Não sou mãe. (Ainda.) E não o sou por opção, porque, acima de tudo, acho que há que encontrar um muito bom pai. (Como eu tenho e que me fez pôr a fasquia tão alta. Felizmente.)
A decisão de ter um filho engloba a decisão de ter de conviver com o pai dele até ao fim da vida, debaixo do mesmo tecto ou não. Por isso, francamente, não consigo compreender e revolta-me a sério o egoísmo das mães que, frustradas, quando a coisa não dá certo com os pais, lhes negam ou dificultam o convívio com os filhos. O amor, que se diz incondicional, pelos filhos, nestes casos, afinal tem condições. Tem, claramente, a falta de respeito pelo pai, que um dia, foi a pessoa mais importante na vida. Mas tem, sobretudo, a falta de respeito pelo filho e a cegueira egocêntrica que terá repercussões em alguém que se quer, forçosamente, uma adulto como deve ser.

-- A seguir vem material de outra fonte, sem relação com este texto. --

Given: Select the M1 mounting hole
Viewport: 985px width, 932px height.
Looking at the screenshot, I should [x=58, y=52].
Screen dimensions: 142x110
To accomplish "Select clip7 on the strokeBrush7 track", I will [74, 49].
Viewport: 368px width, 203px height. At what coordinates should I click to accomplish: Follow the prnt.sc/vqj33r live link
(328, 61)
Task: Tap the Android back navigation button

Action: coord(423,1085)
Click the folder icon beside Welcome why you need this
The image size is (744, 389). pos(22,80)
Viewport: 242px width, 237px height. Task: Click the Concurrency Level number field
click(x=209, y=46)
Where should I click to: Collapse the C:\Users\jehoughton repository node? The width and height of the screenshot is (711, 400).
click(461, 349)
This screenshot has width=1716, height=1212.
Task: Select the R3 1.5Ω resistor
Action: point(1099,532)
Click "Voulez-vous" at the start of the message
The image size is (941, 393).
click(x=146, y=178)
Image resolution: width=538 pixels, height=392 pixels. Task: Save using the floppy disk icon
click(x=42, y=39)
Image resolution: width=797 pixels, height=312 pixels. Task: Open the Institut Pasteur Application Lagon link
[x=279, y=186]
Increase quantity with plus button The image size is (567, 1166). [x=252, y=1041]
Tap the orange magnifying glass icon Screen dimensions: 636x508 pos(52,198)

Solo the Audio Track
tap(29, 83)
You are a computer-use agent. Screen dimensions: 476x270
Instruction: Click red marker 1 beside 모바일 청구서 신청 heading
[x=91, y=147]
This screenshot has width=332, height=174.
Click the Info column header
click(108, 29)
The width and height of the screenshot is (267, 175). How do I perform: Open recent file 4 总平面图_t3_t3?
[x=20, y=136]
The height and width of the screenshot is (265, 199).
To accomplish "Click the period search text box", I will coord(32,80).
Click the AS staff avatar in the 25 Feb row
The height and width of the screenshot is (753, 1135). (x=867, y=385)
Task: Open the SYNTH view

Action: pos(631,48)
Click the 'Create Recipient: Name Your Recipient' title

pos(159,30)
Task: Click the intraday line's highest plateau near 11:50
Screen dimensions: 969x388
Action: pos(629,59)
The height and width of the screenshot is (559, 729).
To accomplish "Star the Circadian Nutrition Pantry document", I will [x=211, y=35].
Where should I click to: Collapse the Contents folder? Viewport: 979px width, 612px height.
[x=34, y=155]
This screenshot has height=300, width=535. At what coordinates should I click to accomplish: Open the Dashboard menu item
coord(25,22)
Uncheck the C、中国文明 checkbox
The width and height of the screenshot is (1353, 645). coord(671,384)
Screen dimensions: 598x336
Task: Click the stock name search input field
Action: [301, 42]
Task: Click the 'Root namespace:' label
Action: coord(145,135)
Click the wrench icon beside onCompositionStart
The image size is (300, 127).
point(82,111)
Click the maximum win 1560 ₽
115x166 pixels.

Os filhos não são propriedade de ninguém. São pessoas. São pessoas que nem sequer pediram para nascer e que têm o direito de conviver com a mãe e com o pai por si e, sobretudo, de terem uma opinião e uma ideia formada sobre cada um deles por si mesmo, aos bocadinhos, ao longo dos anos. Não têm de tomar partido, nem de optar por um lado da barricada para agradar. Não têm, muito menos, de ser forçados ou influenciados a isso.
A vitimização dessas pretensas mães fica-lhes mal. Fá-las pessoas azedas e mal resolvidas, por quem ninguém tem respeito nem apreço. Alimentam e alimentam-se ódios. A vida a dois é difícil e nem sempre dá certo. Todos sabemos, todos já passámos por isso. Não ser um bom marido não quer dizer que não se seja um bom pai. Uma pessoa pode dizer que já não quer mais ser mulher de ou marido de, mas jamais poderá dizer que não quer ser mãe ou pai de. E se não pode dizer que não quer, não tem o direito de dizer ao outro: não podes ser.
Tomei a decisão de ser mãe. Precisamente porque encontrei um óptimo pai. Um que, tenho a certeza, vai ser igual ao meu. E isso é tudo o que é preciso.